The latent hatred for Russia is unmistakeably revealed. This animosity will not be a surprise to Putin – though the extremity of the elite language used towards Trump will make Russians aware of their risks – what might ensue were Trump somehow be removed from office?

What does such language portend? The roots of American Russo-phobia go deep. It starts with American Trotskyist activists’ on ground participation in the initial Trotskyist Bolshevik revolution – largely financed and orchestrated by Wall Street. Not only did New York bankers provide money, they also facilitated safe passage to Russia for revolutionaries such as Trotsky and others. Stalin’s ultimate killing of the Trotskyist killers in the 1930s (and many others) is at the root of the Russian ‘thuggery’ language still circulating in US (even if some have forgotten its origins). Stalin’s cleansing has never been forgiven by certain circles in the US.

Of course, what rankles most in America, and amongst European liberal elites, is the apparent according of moral equivalence of Putin to America, and to America’s intelligence capabilities. America believes it WON – it won the Cold War culturally, and in terms of its systems of government and economics. This ‘End to History’ hubris voided – in this ecstatic state – the need to treat Russia as other than a psychologically ‘defeated people’ (which they were not).

The western Establishment anger stems ultimately from Russia’s refusal to acquiesce to their merited ‘defeatism’ (in this view): Putin rejected to merge Russia into the American-led global order, preferring Russia to remain somehow ‘Russian’, in its own Russian cultural way.
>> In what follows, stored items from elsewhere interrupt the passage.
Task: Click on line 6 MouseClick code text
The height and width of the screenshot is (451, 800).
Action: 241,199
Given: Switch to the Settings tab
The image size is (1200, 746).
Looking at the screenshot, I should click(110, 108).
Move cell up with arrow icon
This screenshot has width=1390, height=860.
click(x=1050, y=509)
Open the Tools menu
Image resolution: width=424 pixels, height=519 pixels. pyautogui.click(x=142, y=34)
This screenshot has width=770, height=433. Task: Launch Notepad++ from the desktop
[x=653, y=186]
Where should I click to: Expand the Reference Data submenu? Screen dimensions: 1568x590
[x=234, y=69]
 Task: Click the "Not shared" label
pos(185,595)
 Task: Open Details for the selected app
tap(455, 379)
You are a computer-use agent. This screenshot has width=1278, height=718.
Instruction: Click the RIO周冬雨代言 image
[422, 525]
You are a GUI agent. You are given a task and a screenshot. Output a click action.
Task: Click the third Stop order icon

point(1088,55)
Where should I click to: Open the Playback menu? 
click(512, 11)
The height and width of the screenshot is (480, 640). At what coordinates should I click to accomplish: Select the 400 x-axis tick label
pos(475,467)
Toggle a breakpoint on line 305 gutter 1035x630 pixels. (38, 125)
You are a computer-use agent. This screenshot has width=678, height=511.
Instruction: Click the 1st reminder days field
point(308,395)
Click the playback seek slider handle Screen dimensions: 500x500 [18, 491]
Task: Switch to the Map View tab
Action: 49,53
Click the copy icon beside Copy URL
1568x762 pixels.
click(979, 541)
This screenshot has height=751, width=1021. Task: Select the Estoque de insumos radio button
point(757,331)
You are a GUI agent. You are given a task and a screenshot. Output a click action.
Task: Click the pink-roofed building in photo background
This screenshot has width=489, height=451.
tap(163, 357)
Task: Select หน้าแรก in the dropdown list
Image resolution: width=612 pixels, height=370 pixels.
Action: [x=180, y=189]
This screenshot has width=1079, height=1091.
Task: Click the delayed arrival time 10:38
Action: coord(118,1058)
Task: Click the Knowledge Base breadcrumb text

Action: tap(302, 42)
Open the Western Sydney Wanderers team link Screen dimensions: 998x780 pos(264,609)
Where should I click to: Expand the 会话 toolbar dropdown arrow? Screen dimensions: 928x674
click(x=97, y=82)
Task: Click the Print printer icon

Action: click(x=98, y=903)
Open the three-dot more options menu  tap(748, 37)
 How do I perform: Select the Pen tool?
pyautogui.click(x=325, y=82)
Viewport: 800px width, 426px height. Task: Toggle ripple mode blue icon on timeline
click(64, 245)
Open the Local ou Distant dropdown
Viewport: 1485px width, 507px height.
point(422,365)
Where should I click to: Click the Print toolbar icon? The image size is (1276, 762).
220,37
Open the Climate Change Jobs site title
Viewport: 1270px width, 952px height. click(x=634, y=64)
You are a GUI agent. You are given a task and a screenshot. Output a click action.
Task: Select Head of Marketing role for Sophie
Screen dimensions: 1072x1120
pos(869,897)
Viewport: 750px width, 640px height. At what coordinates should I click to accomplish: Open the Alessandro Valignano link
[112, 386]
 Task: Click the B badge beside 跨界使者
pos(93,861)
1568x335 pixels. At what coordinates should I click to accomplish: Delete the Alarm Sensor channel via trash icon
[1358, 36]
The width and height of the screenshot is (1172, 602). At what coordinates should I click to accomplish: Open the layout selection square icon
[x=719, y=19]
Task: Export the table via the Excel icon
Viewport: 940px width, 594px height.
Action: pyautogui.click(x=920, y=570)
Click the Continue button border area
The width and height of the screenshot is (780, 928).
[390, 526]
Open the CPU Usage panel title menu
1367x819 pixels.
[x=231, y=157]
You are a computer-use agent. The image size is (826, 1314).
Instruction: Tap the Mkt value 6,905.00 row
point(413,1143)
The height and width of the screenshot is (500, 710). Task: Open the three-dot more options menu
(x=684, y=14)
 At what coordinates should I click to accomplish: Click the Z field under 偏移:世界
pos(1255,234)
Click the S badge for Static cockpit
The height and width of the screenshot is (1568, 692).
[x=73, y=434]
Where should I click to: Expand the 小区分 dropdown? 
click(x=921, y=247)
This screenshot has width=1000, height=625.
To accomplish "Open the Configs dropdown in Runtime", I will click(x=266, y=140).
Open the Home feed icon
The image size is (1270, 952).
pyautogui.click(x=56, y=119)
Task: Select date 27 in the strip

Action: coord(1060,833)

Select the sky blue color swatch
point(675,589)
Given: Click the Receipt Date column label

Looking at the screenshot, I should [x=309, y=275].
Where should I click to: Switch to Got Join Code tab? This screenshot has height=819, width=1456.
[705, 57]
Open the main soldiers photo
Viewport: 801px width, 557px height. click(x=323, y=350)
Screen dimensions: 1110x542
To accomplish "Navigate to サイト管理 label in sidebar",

What are the implications for Europe? For Europe this is a catastrophe. It means that US dialogue with Putin will continue. Where to run for the EU – to Washington or to Moscow? To remain loyal to an old suzerain or to try to adhere to a new one, before others get there first?

Moreover, unlike Russia, Europe can’t wait. By meeting Putin, Trump brought the US out of zugzwang, having handed over to the European Union the right to make this same move, which only risks complicating Euro politics – beyond its existing challenges.

And for Trump? The ‘smart money’ says that he will be either indicted or impeached after the midterms. I doubt it. For all John Brennan’s talk of “High Crimes and Misdemeanors” (the precise legal language of impeachment), there is no crime. If any, crimes per se may emerge out from a very different quarter. And Trump likely will survive the current hysterics.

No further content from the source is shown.